__Your objective__.
What is needed is an exact copy of every line from the one with "This screenshot has height=789, width=1512." to the end of the entries below, without the pictures.

(Stored records)

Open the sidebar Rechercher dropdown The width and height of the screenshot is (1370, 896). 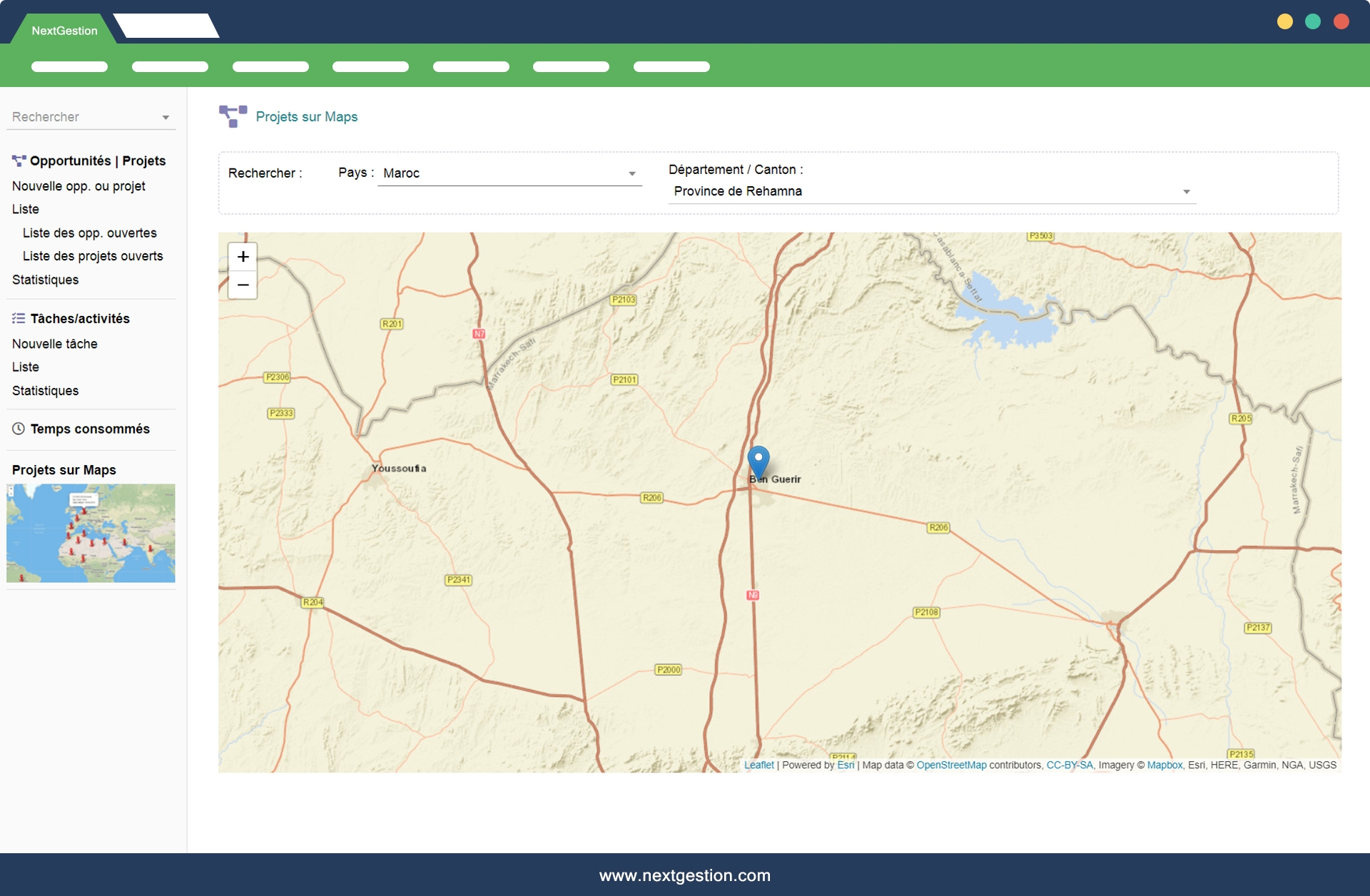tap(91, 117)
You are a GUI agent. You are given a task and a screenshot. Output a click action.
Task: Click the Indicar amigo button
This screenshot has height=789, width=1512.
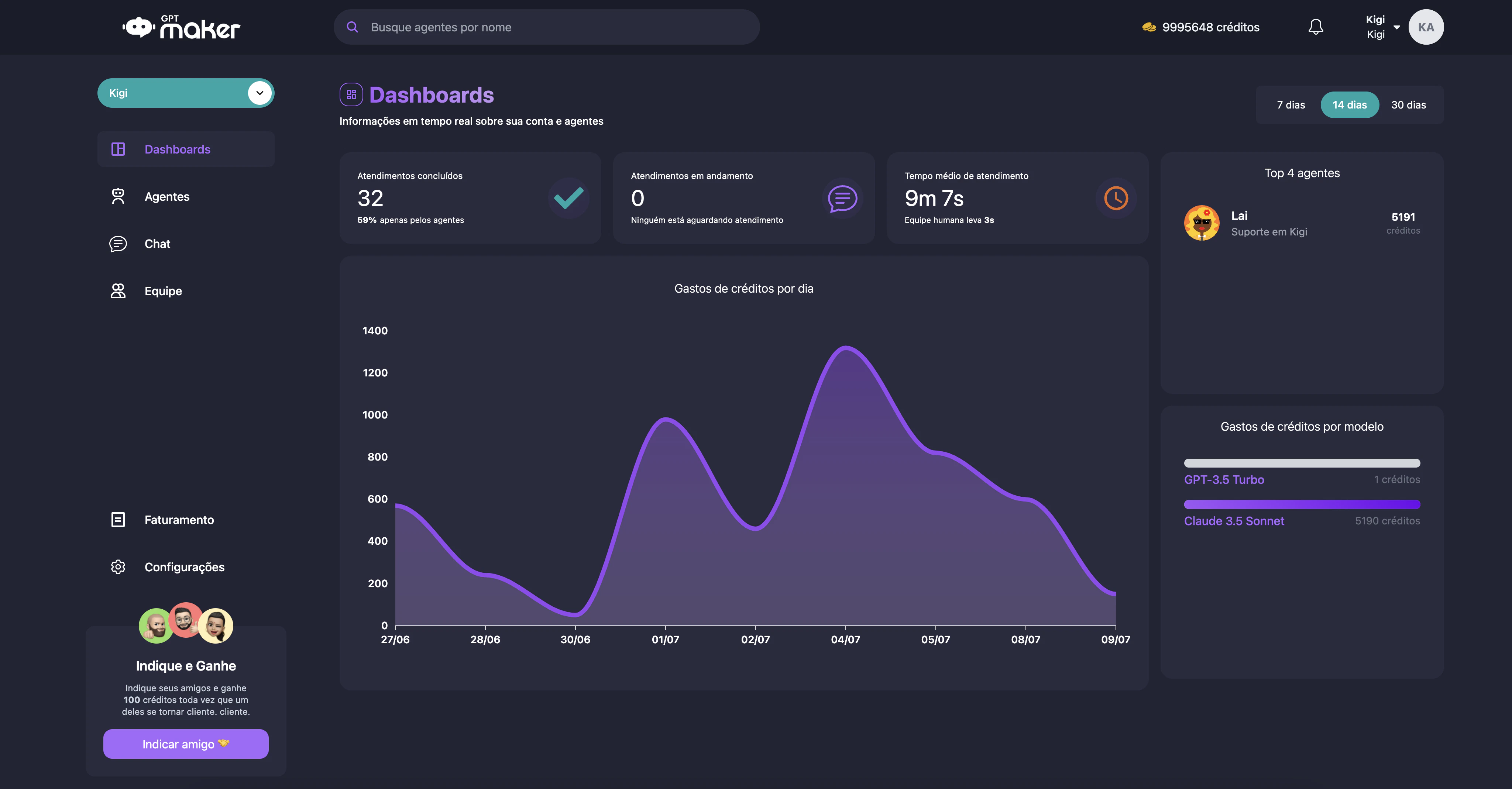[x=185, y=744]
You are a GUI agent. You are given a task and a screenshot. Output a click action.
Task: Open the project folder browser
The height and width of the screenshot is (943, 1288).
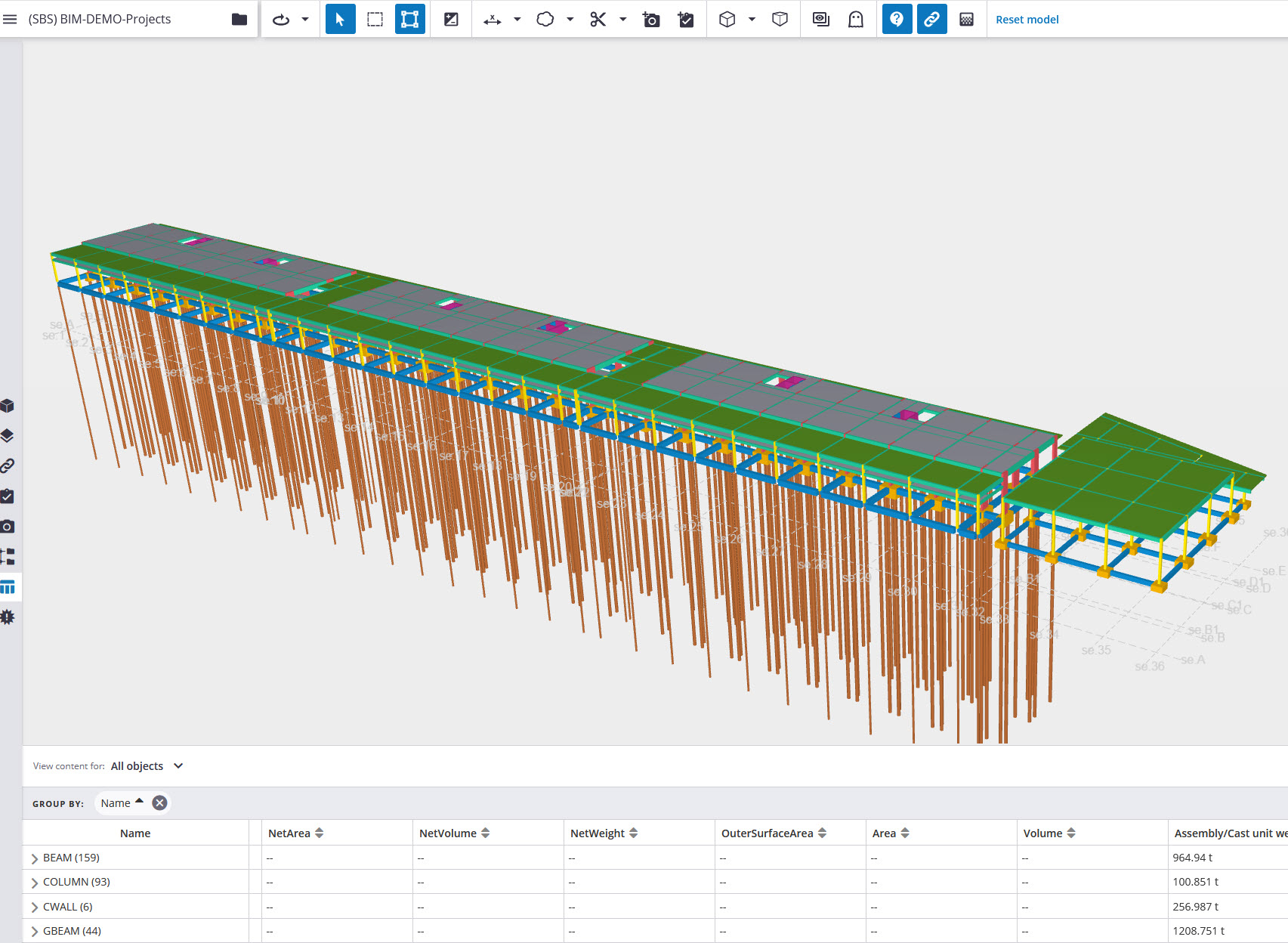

__Result below__.
This screenshot has height=789, width=1512.
[x=185, y=744]
You are a GUI agent. You are given a task and a screenshot. Output a click action.
Task: Open the project folder browser
The height and width of the screenshot is (943, 1288).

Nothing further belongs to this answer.